CUBLAS_V2 - Keep results in GPU or return it to CPU? cublasIdamin function in CUBLAS_V2

Hi everyone,

I’m trying to use a reduction-like function implemented in CUBLAS. It is cublasIdamin. In the prevous versions of cublas (cublas.h), the function call was

...

int id=cublasIdamin(nparedinclulle,d_vDt,1)-1;

...

where id was allocated in CPU. With the implementation of CUBLAS_V2, theoricaly you can store the result in the CPU,

...

int *id;

cublasIdamin(handle,nparedinclulle,d_vDt,1,id);

...

or in the GPU

....

int *d_id;

cublasHandle_t handle;

stat = cublasCreate (&handle);

cudaMalloc((void**)&d_id,sizeof(int));

cublasIdamin(handle,nparedinclulle,d_vDt,1,d_id);

...

But this appears to fail when this function is called. In the CUBLAS library manual (V.4.0) Pg. 22, it says that result can be retrieved to host or device memory, but it explodes in the second case.

In my code, it is neccessary to store it in the GPU in order to decrease the time wich it spends. If you profile the code, the result in the cublasIdamin call is as it appears:

[font=“Courier New”]

                                       (time)       GPU      CPU    Occ.    GPU%    CPU%

memcpyHtoD 1920 5000 250 0,02 0,06

memset32_aligned1D 1280 3000 125 0,02 0,04

memset32_aligned1D 19360 3000 667 0,24 0,04

_Z12iamin_kernelI… 4992 4000 83 0,06 0,05

_Z12iamin_kernelI… 2368 4000 21 0,03 0,05

_Z44copy_deref…(*) 1600 6713000 0,02 84,07

memcpyDtoH 2304 8000 0,03 0,10

(*) _Z44copy_dereferenced_incremented_element_kernel

[/font]

¿Can anybody explain me how to store the result on GPU when launching a cuBLAS function?

Thanks!

I am glad that you find the _v2 interface useful to avoid synchronization.

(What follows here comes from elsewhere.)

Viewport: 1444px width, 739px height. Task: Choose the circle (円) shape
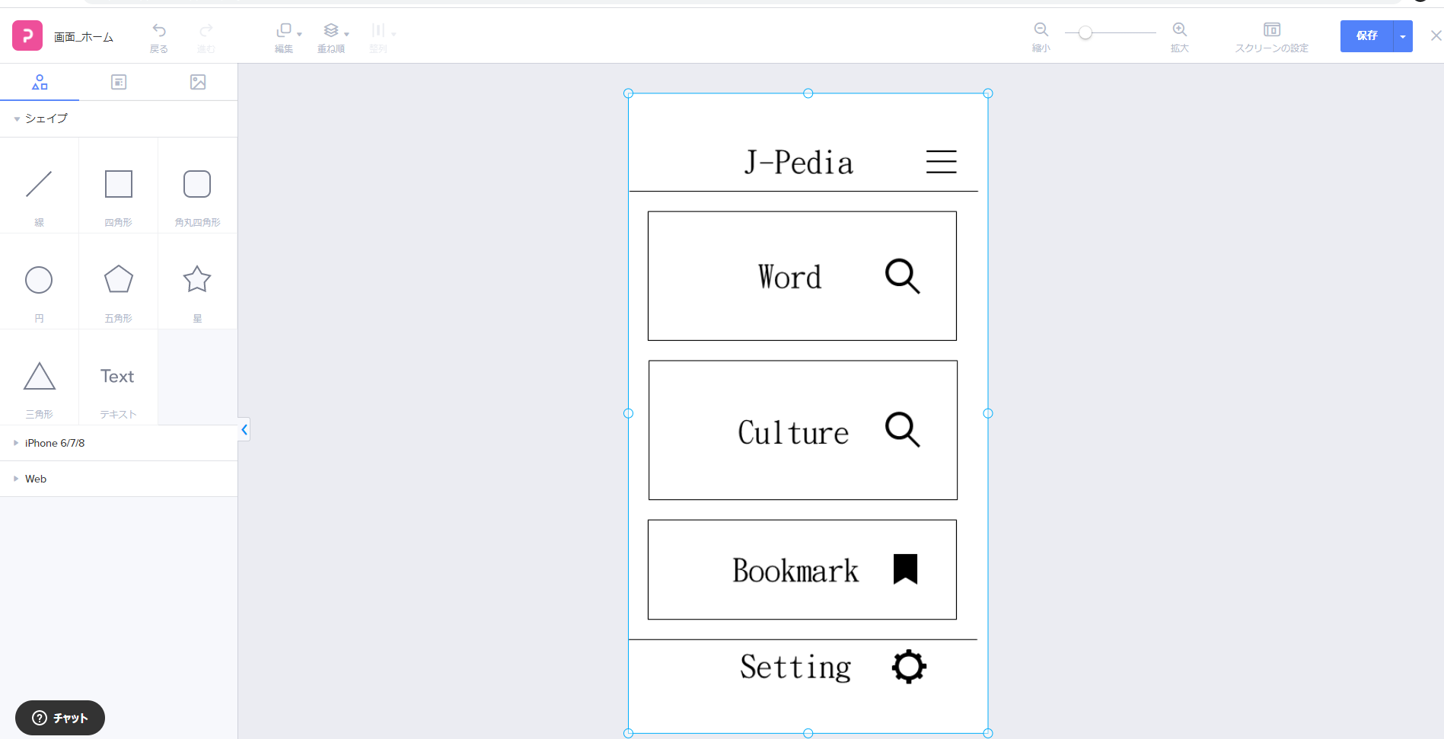(x=39, y=280)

To specify that your resulting pointer is on the device, you need to change the pointer mode:

cublasSetPointerMode(cublasHandle_t handle, cublasPointerMode_t *mode);

like this:
cublasSetPointerMode_v2(handle, CUBLAS_POINTER_MODE_DEVICE);

Thank you philippev!!

It works fine. I didn’t know about cublasSetPointerMode and I also recommend it to everyone who doesn’t need to extract the variables from the GPU. It performs a lot the code!

Thank you again!